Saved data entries
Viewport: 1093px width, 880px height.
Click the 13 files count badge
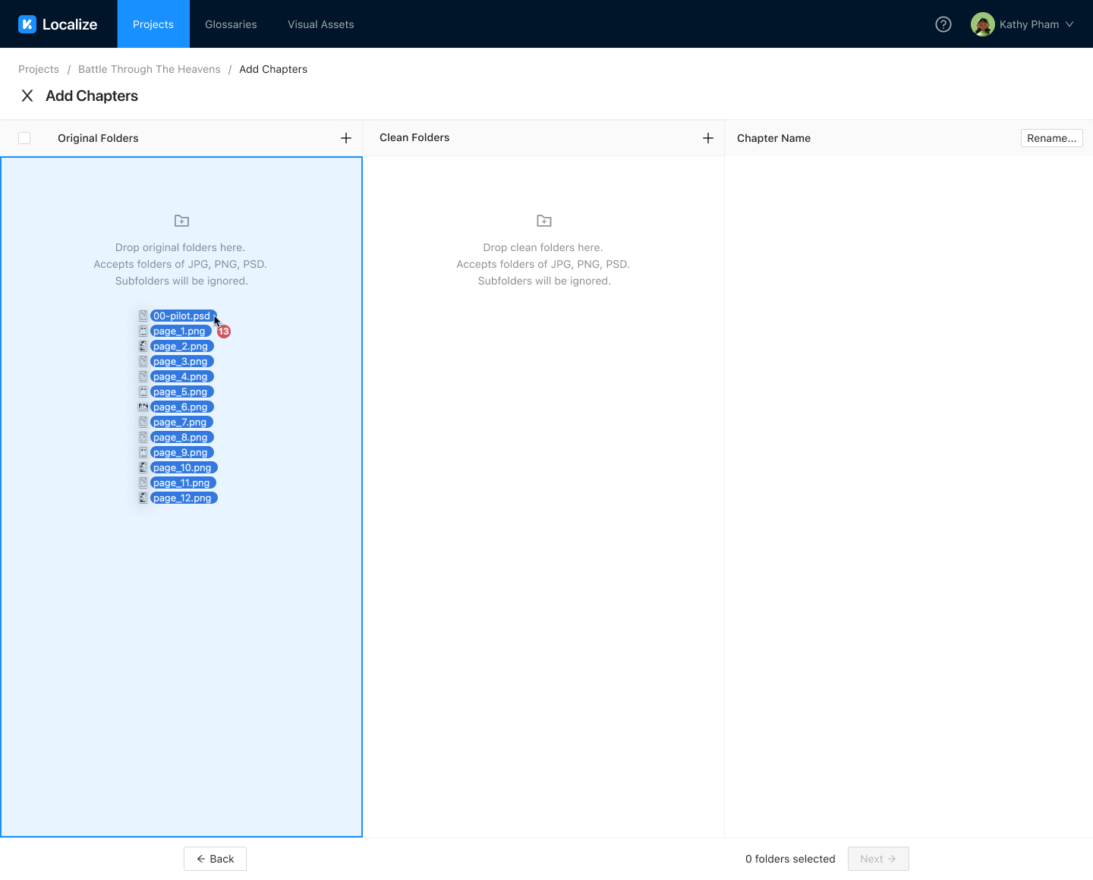[224, 332]
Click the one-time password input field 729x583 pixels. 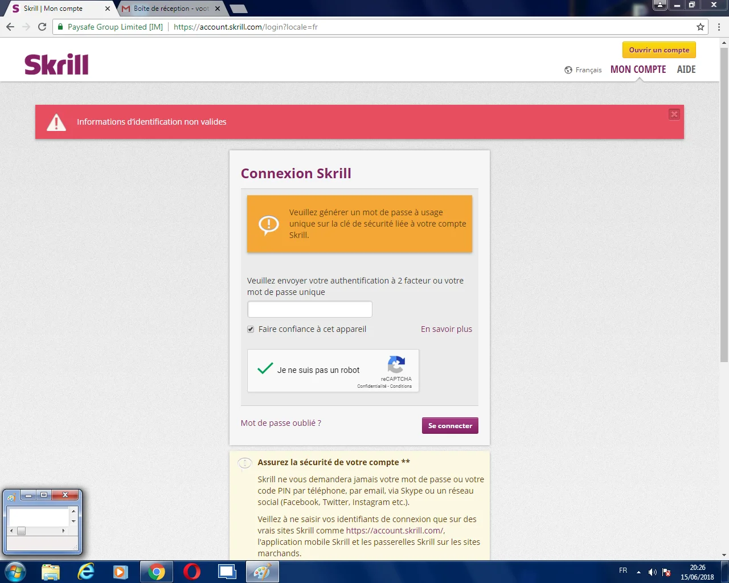pyautogui.click(x=310, y=309)
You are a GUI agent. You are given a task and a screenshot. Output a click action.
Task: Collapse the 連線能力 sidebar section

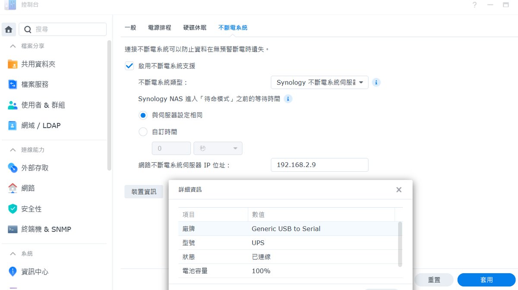tap(13, 150)
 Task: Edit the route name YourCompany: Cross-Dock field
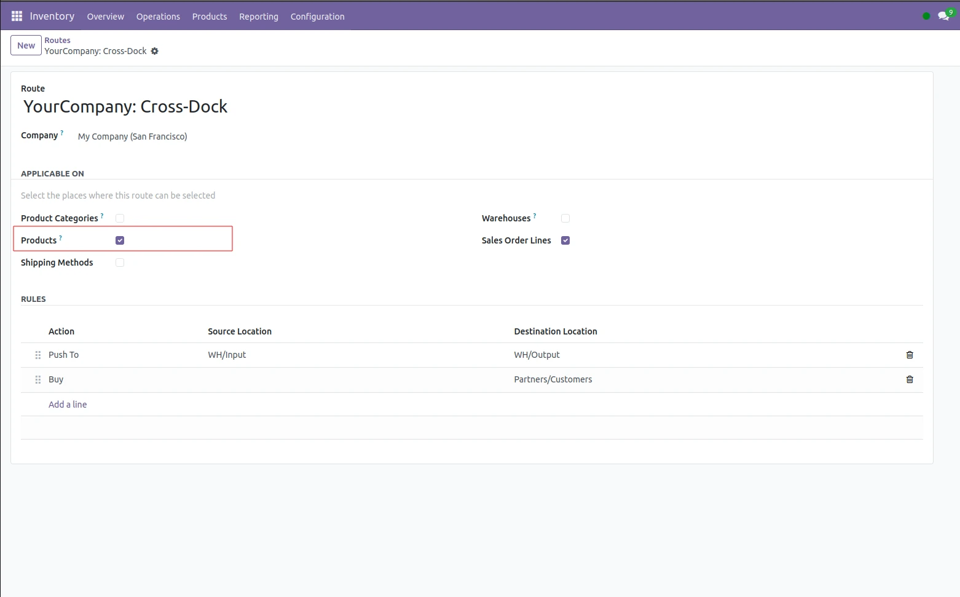(x=125, y=107)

WHAT IS EXPECTED: From the line containing "Task: Edit the" down to the last line of the data above, transcribe exactly those lines and no others; omit the pictures.

ANSWER FOR THIS EXERCISE:
 Task: Edit the route name YourCompany: Cross-Dock field
(x=125, y=107)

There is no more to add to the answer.